Last week, as thousands of Europeans took to the streets to protest American plans to topple Saddam Hussein, a similar cry went up along the Potomac. It didn't come from liberal editorial writers; and it didn't come from Democratic members of Congress. No, the opposition to invading Iraq came from the very force that would be doing the invading: the U.S. military. We know this because high-ranking officers have been leaking like sieves--to The Washington Post, The Wall Street Journal, USA Today, and others--about how silly they consider the whole enterprise to be. In the Post, for instance, "one top general" told reporter Thomas Ricks that "the 'Iraq hysteria' he detected last winter in some senior Bush administration officials has been diffused." And indeed, over the past week, Secretary of Defense Donald Rumsfeld and President George W. Bush himself have gone to unusual lengths to downplay the possibility of military action against Saddam.
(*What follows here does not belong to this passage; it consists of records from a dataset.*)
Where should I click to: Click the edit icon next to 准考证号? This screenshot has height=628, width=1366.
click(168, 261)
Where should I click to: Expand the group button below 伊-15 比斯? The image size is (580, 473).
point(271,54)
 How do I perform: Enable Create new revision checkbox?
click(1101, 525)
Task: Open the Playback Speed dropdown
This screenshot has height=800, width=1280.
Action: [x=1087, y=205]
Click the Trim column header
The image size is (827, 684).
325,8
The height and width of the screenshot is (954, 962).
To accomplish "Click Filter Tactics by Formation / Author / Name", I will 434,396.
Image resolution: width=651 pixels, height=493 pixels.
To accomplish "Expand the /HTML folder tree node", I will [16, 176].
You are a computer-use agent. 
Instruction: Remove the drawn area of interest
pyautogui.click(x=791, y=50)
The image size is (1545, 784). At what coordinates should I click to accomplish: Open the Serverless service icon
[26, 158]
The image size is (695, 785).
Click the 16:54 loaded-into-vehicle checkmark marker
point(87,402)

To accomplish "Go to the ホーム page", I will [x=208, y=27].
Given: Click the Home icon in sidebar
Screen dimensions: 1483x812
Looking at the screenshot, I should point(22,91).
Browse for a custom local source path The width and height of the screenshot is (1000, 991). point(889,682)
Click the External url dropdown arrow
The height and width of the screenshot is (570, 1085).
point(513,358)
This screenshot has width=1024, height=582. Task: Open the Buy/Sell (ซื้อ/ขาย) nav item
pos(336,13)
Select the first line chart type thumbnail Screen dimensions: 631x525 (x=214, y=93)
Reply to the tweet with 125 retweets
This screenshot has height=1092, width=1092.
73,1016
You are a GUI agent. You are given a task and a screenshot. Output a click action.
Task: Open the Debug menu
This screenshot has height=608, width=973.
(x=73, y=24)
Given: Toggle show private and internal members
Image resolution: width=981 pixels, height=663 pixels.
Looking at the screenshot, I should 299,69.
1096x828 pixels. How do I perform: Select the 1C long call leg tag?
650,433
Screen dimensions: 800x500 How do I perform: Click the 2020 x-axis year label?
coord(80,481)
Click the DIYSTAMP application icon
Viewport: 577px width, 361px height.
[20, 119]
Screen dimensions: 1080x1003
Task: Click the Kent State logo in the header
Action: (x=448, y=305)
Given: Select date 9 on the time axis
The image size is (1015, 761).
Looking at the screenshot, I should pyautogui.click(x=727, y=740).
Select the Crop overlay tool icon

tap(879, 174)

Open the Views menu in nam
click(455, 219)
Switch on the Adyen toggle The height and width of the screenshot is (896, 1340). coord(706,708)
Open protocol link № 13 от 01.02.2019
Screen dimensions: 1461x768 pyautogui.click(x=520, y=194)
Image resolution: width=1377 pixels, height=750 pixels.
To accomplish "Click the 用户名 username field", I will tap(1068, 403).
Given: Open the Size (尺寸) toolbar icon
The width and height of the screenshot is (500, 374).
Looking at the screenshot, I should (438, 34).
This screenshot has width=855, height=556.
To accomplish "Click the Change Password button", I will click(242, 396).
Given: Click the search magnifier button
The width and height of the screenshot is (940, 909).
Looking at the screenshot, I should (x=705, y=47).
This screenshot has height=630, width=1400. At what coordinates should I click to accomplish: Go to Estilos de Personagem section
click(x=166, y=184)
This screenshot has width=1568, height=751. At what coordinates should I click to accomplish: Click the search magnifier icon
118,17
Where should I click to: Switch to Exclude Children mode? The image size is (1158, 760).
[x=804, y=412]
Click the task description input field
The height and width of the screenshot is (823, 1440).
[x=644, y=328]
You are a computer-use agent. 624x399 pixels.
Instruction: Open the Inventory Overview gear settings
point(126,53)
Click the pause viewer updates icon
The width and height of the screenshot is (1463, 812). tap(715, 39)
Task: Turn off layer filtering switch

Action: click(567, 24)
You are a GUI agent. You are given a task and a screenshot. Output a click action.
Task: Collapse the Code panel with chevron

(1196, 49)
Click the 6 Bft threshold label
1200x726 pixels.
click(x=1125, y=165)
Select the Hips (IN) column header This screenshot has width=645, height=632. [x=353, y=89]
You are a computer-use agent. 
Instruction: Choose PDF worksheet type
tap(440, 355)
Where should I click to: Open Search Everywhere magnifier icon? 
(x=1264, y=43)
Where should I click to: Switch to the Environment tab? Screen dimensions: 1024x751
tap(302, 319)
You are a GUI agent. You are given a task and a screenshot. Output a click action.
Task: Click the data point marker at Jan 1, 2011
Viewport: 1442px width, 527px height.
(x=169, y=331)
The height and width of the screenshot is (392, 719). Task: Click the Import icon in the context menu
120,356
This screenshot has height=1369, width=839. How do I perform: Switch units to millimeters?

We find that disappointing and hope that in the coming months the president will remember what he seemed to understand so well in the searing weeks after September 11: The case for taking on Saddam doesn't require believing that an invasion carries no risks, but merely that they pale beside the risk of allowing his regime to remain in power. But in the meantime, the president needs to make another decision: He needs to fire some of his generals. Not because they oppose going to war with Iraq, but because they have been advertising their opposition in the nation's newspapers.

Under the circumstances, I really don't think that generals speaking out more loudly would have done any good. Sure, if they spoke out more forcefully Bush might have come under more attack in the press from folks like TNR for his famous habit of being overly-tolerant of dissent and hyper-deferential to expert advice, but it wouldn't have stopped the march to war.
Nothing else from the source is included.